Advice and an inborn passion form the foundation of Allen Brothers Cattle.
Down a dirt road, with a set of snow-capped blue mountain peaks in the nearby horizon, Justin and Logan Allen found their paradise. When the ranch property in Baker Valley, Ore., became available, childhood memories called.
“Our grandpa was a cattle rancher for most of his life,” Logan explains.
Though their father embraced the life of a farmer, the siblings remembered days spent following behind their grandfather as he visited cattlemen on the West coast and attended livestock sales. Blaine Allen was a rep for Western Video Market, and sparked a passion in his grandsons that led to Logan asking a simple question in 2009 — right after he and Justin got their hands on a bit of good ranching ground.
“I thought, ‘Oh, maybe I should buy some bred heifers,’” he says.
Call it luck, fate or the good Lord’s intervention, but a neighbor offered the boys a group of 45 bred heifers. The commercial females came back to the homestead, and Logan and Justin split the ranching duties down the middle.
“That’s kind of where we started from,” Logan says. “Just grew as fast as we could grow. We’d throw all our money back in — all the money we made on [those females].”
Always looking forward
For about five years, that task was more than enough to keep the brothers and their families busy. Justin and his wife, Cassi, and Logan and his wife, Raelin, invested in both land and livestock.

» **Listed entries**

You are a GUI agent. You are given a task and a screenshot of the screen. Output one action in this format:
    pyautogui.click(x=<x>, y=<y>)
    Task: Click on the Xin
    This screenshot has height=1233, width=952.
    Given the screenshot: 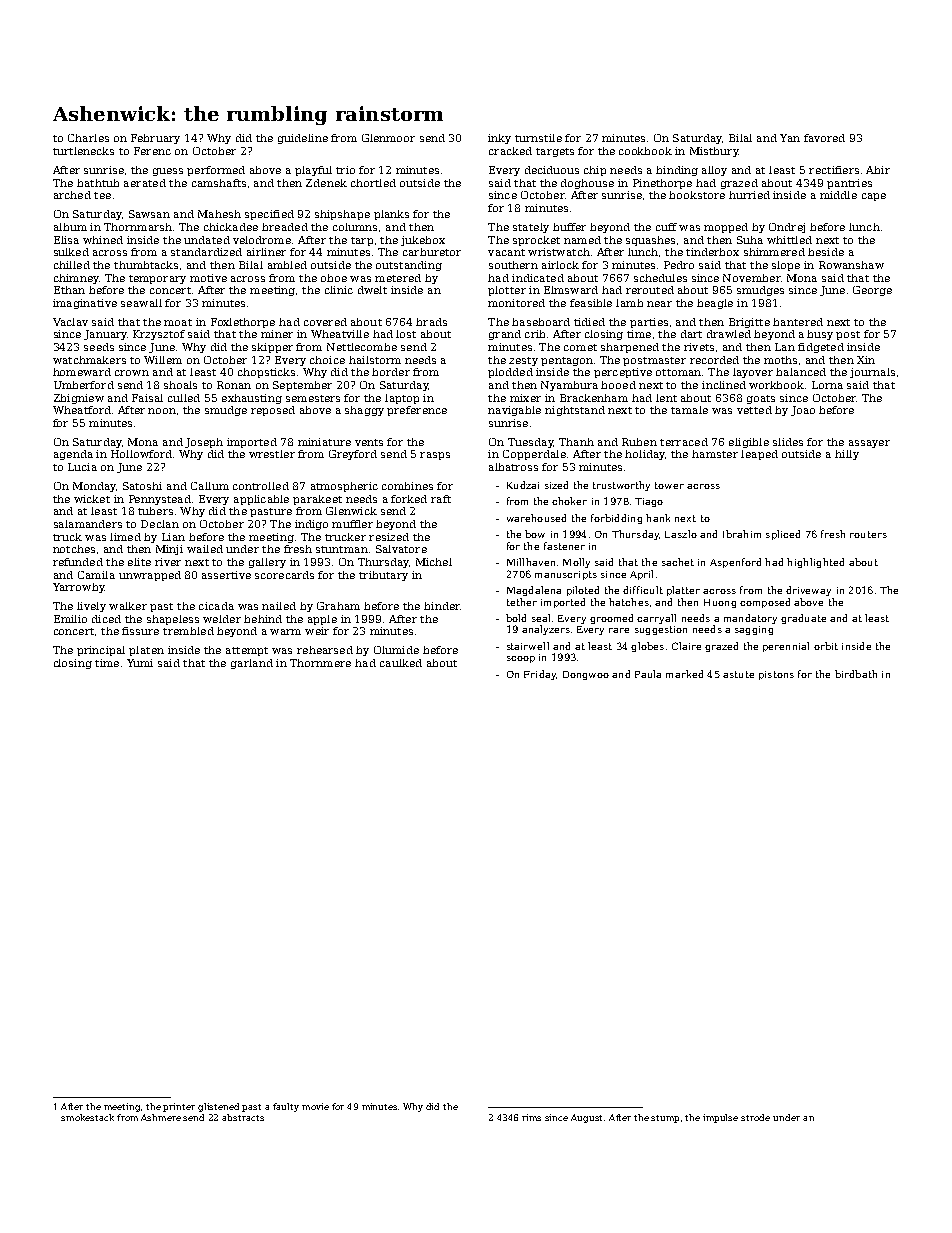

» **Instructions**
- a) In the ranching passage, what does Logan say made the herd grow so fast after they bought the first heifers?
- b) Rewrite the entries with "screenshot" swapped for "screen capture" and everything else unchanged, leaving out the pictures.

» **Solution set**
- a) The brothers put all the money they made on those first females back into the operation.

- b)
You are a GUI agent. You are given a task and a screen capture of the screen. Output one action in this format:
    pyautogui.click(x=<x>, y=<y>)
    Task: Click on the Xin
    This screen capture has height=1233, width=952.
    Given the screen capture: 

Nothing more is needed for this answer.